Table 2: Parameters contained in the database RNA-SURIBA

Column in database Name of variable Data type Description
1 geneName string Gene name according to genome annotation.
2 geneStart int Gene start according to genome annotation.
3 geneEnd int Gene end according to genome annotation.
4 geneProduct string Gene product according to genome annotation.
5 ene rgy double Free energy of RNA secondary structure prediction with mfold.
6 folding int Numbers indicate suboptimal RNA structure predictions (1: prediction with lowest Δ G, 2 and 3: second and third best predictions).
7 ggagg boolean Is the sequence “ggagg” (ideal Shine-Dalgarno) contained in the last 30 nucleotides upstream of the 3’-end?
8 plus boolean True, if sequence corresponds to the plus-strand.
9 aContent float Content of adenin in the sequence (%).
10 cContent float Content of cytosine in the sequence (%).
11 gContent float Content of guanine in the sequence (%).
12 uContent float Content of uracil in the sequence (%).
13 endLoopNumber int Number of end-loops in the structure.
14 endLoop4Number int Number of tetra-loops in the structure.
15 endLoop5Number int Number of penta-loops in the structure.
16 bulgeNumber int Number of bulges in the structure.
17 internalLoopNumber int Number of internal loops in the structure.
18 joinNumber int Number of joins in the structure.
19 componentNumber int Number of substructures in the structure.
20 basePairNumber int Number of base-pairs in the structure.

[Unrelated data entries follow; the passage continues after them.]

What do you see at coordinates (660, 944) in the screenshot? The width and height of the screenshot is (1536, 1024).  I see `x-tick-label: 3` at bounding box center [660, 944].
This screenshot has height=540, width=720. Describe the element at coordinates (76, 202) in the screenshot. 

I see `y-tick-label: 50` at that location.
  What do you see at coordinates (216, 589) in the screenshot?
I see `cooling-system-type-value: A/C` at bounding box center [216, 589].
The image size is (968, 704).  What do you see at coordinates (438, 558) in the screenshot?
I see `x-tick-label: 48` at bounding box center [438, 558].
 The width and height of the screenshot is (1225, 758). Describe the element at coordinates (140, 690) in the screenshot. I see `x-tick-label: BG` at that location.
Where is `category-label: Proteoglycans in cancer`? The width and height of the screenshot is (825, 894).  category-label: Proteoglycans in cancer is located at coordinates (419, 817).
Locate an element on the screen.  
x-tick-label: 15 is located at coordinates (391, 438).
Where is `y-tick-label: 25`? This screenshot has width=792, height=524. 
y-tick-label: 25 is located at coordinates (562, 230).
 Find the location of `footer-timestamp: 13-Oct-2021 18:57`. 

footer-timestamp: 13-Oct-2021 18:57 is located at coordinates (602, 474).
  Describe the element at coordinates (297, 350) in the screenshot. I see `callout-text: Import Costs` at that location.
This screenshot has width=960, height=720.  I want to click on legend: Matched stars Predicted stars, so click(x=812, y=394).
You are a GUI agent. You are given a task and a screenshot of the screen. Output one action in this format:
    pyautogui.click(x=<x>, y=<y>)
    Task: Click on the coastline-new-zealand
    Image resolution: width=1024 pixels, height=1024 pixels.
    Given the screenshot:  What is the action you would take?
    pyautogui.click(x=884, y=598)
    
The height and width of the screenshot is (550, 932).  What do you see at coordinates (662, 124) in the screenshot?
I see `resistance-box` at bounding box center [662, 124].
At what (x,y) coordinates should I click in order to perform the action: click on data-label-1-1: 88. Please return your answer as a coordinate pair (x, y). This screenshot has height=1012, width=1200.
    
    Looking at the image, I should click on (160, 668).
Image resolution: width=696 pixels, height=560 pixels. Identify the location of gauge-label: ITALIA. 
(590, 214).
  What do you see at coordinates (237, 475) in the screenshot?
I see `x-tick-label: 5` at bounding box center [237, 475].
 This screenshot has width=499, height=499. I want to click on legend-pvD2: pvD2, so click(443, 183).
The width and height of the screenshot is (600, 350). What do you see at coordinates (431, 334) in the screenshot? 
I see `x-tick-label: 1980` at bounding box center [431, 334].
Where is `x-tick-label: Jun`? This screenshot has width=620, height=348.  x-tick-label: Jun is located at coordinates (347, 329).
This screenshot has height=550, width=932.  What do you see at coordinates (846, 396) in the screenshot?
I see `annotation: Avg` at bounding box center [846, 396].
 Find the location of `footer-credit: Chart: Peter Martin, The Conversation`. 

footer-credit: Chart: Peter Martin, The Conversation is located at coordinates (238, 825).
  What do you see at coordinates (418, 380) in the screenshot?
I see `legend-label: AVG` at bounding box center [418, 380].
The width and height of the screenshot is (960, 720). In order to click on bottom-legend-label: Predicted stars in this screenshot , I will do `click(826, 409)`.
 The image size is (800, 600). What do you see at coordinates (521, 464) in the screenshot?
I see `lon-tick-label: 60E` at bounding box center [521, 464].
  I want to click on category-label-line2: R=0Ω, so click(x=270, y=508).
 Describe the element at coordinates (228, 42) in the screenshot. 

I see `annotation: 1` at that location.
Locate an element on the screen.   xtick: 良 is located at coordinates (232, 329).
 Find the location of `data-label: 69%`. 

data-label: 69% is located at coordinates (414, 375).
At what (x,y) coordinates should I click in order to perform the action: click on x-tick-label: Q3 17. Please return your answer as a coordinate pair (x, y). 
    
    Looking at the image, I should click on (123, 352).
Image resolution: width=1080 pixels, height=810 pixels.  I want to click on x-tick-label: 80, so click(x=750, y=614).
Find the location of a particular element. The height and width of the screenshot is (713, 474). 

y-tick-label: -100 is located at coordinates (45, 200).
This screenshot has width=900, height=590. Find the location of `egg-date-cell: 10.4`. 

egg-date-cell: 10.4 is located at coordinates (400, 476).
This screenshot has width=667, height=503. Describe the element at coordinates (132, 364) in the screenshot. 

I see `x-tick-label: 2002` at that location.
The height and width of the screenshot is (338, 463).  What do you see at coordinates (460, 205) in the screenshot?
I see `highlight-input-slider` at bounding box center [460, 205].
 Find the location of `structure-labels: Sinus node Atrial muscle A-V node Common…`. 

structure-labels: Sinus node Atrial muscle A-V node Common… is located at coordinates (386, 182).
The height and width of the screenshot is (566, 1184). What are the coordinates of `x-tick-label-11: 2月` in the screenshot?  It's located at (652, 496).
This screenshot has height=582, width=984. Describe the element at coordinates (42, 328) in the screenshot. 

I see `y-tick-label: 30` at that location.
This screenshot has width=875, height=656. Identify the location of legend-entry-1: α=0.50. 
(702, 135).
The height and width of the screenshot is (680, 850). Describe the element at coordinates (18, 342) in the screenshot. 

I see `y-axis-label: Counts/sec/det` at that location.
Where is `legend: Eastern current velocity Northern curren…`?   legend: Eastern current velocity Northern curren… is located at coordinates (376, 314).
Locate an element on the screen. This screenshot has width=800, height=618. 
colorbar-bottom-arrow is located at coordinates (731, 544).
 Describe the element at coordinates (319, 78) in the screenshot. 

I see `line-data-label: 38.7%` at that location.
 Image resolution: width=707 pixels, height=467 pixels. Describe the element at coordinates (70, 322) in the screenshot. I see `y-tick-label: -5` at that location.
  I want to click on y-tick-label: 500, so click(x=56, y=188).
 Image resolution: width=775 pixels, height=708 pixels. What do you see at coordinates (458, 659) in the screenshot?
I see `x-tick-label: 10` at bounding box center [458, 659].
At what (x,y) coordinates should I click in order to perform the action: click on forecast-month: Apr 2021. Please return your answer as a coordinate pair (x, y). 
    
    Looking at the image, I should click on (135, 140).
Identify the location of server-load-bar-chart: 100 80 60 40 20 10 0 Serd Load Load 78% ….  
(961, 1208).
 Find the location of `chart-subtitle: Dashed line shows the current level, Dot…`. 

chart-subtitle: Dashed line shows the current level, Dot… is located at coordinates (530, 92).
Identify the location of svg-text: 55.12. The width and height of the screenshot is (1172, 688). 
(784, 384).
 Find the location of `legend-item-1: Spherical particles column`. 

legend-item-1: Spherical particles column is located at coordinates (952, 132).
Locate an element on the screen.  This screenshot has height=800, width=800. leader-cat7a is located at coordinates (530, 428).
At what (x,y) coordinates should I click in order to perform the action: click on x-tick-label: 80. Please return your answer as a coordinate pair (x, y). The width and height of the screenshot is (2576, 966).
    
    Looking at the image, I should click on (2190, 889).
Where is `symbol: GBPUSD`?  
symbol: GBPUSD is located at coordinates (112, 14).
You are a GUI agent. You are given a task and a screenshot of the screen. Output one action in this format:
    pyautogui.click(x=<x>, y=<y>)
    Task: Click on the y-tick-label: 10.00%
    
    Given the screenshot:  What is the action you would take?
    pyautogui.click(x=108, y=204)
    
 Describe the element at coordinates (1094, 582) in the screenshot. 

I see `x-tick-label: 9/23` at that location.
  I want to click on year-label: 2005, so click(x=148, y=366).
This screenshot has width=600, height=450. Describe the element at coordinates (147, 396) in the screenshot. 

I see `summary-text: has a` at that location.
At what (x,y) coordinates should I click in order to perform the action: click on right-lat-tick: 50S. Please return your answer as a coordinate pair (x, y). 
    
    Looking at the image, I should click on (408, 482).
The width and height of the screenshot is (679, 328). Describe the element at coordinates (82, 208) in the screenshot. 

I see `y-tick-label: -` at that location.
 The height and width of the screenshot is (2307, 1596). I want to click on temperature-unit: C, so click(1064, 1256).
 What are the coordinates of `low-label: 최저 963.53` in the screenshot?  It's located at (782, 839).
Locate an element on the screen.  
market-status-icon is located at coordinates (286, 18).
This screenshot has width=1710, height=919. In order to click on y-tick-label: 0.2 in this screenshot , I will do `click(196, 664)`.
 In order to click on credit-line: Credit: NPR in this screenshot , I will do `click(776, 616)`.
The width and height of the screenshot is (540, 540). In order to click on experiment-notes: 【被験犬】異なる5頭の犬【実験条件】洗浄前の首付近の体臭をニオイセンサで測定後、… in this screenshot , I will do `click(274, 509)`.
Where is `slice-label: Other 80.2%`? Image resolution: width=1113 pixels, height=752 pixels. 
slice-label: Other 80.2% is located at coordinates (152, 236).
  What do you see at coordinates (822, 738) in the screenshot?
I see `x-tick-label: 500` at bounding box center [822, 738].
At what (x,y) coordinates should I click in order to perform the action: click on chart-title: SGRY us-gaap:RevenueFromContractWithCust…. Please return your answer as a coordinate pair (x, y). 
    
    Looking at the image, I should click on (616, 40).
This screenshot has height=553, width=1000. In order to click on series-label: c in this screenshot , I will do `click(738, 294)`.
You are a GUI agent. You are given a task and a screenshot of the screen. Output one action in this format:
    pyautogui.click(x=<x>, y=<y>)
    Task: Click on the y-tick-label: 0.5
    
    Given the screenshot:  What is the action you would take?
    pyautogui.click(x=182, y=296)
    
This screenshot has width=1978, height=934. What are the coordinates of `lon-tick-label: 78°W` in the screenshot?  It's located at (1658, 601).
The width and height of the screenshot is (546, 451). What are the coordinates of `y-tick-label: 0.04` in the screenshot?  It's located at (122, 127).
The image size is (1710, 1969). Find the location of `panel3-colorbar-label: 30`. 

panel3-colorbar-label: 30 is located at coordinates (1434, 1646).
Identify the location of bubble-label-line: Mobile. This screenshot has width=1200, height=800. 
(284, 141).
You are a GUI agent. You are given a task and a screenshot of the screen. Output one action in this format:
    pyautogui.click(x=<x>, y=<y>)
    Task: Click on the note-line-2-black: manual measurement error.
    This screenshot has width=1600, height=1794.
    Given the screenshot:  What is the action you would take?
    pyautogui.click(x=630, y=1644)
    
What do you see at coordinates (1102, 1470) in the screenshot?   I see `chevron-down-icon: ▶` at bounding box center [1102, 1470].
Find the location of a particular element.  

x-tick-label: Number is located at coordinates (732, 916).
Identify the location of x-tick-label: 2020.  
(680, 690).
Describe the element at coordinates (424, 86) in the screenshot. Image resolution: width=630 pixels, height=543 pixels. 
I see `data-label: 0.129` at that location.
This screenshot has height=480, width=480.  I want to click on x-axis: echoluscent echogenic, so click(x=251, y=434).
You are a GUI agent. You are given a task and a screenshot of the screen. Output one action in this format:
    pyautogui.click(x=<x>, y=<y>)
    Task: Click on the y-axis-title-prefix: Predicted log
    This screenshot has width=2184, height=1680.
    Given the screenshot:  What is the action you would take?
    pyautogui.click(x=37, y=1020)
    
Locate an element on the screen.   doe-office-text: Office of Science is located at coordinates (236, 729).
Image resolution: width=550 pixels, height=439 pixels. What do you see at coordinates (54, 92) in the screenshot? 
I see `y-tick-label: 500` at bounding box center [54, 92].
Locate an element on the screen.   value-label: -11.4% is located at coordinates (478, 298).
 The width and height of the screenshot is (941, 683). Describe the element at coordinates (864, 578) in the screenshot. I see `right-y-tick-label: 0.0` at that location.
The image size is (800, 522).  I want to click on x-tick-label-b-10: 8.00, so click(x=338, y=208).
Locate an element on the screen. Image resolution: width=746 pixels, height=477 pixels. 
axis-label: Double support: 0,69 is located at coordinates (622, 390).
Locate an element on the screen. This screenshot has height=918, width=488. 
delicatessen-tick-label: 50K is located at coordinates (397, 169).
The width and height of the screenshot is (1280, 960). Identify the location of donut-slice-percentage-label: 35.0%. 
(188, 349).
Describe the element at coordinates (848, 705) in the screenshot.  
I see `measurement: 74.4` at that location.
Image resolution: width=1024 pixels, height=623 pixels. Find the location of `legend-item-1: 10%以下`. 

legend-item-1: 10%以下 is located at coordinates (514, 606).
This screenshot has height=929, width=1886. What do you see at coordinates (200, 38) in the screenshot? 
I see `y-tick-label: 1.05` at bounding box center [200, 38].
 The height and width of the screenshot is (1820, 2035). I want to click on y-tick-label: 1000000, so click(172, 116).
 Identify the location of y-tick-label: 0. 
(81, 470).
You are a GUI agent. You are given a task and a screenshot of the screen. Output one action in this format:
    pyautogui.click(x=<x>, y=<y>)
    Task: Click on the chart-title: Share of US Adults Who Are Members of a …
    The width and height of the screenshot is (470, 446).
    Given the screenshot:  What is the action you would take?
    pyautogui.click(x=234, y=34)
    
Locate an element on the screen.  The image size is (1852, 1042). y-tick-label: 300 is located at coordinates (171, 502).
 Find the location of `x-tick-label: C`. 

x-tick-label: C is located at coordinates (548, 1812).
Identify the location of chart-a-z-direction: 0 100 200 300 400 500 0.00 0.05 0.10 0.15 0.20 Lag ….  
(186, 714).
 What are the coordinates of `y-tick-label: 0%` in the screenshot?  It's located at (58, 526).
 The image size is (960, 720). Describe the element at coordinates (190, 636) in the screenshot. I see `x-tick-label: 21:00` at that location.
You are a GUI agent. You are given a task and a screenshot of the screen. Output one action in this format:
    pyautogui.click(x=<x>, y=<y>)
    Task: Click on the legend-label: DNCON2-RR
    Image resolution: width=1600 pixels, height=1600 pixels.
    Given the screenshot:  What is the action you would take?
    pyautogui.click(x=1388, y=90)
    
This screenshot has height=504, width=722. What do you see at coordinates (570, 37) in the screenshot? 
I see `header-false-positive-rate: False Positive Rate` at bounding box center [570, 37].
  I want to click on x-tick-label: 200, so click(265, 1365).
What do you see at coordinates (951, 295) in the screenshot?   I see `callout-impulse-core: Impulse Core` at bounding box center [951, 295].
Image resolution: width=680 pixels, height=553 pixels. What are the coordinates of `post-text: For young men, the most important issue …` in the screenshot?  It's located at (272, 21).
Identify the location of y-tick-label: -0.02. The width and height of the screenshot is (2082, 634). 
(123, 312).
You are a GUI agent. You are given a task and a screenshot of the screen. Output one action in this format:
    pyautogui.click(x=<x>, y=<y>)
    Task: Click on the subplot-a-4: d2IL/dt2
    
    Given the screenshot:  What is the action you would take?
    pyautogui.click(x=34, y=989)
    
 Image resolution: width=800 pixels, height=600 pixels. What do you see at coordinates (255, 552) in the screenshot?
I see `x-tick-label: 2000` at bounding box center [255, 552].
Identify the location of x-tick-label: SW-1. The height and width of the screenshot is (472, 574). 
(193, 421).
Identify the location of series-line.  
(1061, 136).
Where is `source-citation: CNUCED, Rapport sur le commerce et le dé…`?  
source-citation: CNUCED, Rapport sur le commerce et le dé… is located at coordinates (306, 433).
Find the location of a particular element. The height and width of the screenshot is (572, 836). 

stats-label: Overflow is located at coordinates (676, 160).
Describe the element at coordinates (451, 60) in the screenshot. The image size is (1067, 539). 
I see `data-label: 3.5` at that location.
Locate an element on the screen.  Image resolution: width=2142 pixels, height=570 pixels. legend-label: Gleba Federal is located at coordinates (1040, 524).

21 endLoopSize float Average size of end-loops.
22 internalLoopSize float Average size of internal loops.
23 bulgeSize float Average size of bulges.
24 endLoopBases float Number of nucleotides in end-loops (%).
25 internalLoopBases float Number of nucleotides in internal loops (%).
26 bulgeBases float Number of nucleotides in bulges (%).
27 stackBases float Number of nucleotides in stacks (%).
28 joinBases float Number of nucleotides in joins (%).
29 externalBases float Number of external nucleotides at the 3'- and 5'-end plus intern external nucleotides (%).
30 internExternalNumber int Number of unpaired nucleotides on the baseline (not in loops or joins and not at the 3'- and 5'-end).
31 external5Number int Number of external nucleotides at the 5'-end.
32 external3Number int Number of external nucleotides at the 3'-end.
33 loopDegree float Average loop-degree (How many stacks originate from one loop?).
34 seq string 110 nucleotides of genes (AUG +4 nucleotides of the coding region and 103 nucleotides upstream of AUG).
35 struct string Structure prediction in dot-bracked annotation.
36 connectStruct string Structure prediction in graph-annotation, corresponding to ct-file from mfold output.